Rédigez la suite du texte ci-dessous sur le PACS et le mariage pour tous, en reprenant après sa dernière phrase.

■ BLOC DE TEXTE ■
|---|

Hier comme aujourd'hui, force est de constater la permanence des clivages entre ceux qui veulent faire vivre la belle promesse républicaine de l'égalité et ceux pour qui il est insupportable de donner les mêmes droits à tous les couples. Je veux témoigner ici même de la sollicitation pressante dont j'avais déjà fait l'objet, en 1998, pour fermer le PACS aux couples hétérosexuels et en faire un statut spécifique réservé aux seuls couples homosexuels. C'est la même logique qui est à l'oeuvre en 2013, tant les ennemis du PACS d'hier sont les ennemis du mariage pour tous d'aujourd'hui.
Ce sont les mêmes, avec les mêmes arguments. Et s'ils parent aujourd'hui de toutes les vertus – ironie de l'Histoire – le PACS, qu'ils ont combattu souvent si violemment, leur problème demeure identique : la place du couple homosexuel dans la société française.
Comment réussir à leur ouvrir les yeux sur les réalités de cette société qui aspire à toujours plus d'égalité, de reconnaissance et d'intégration, de cette société qui sait s'enrichir de toutes les différences – notamment d'orientation sexuelle –, de cette société positive, avide d'un avenir partagé et d'un véritable vivre ensemble ?
En 2013, comment ne pas se réjouir que des enfants ne soient plus amenés à cacher leur homosexualité à leurs parents et que ceux-ci ne soient plus conduits à considérer que l'avenir de leur enfant est pour cette raison définitivement compromis ?

|---|

■ DONNÉES FOURNIES ■
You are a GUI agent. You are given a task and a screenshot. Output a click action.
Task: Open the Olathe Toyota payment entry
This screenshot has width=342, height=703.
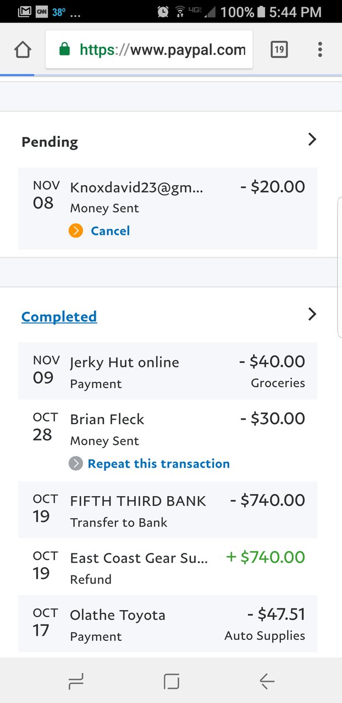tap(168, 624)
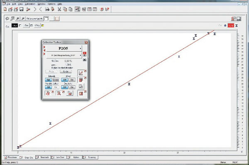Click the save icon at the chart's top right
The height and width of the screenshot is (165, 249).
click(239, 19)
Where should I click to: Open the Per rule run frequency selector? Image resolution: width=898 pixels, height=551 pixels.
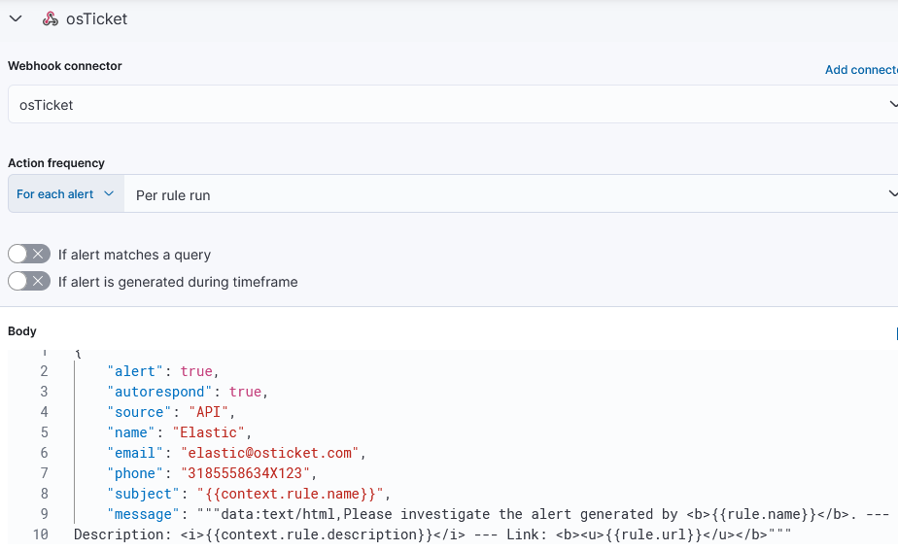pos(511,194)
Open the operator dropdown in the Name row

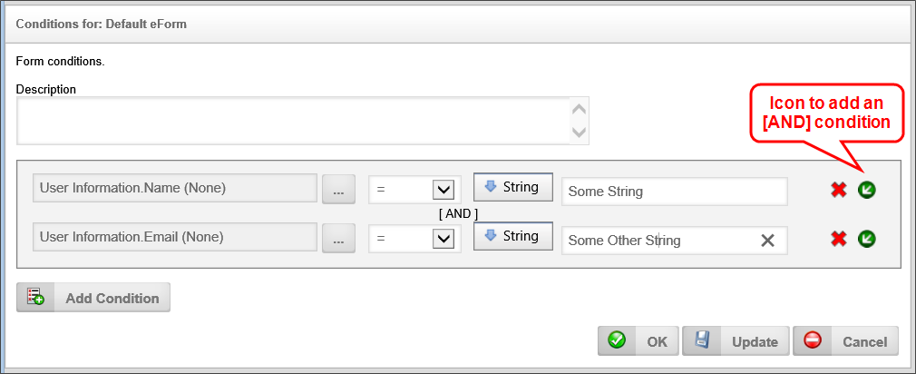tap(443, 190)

|---|

■ RÉPONSE RÉDIGÉE ■
Comment refuser aujourd'hui de donner des droits nouveaux à certains, sans réduire les droits des autres ?
Comment ne pas constater que les nouvelles formes de parentalité ont explosé, que le progrès scientifique permet maintenant de répondre à un désir d'enfant, si facilement stigmatisé et trop rapidement opposé à l'intérêt supérieur de l'enfant, par ceux-là mêmes qui utilisent régulièrement les droits de l'enfant pour réduire les droits des femmes ?
Comment ne pas prendre la pleine mesure des évolutions des modes de vie familiaux provoquées par l'explosion du nombre des naissances hors mariage – désormais majoritaires –, par la multiplication des recompositions familiales, par le choix d'élever un enfant seul ou avec un compagnon ou une compagne du même sexe ?
Comment continuer à privilégier de manière disproportionnée la dimension biologique de la filiation, en la considérant comme une garantie de sécurité et de bonne éducation pour l'enfant ?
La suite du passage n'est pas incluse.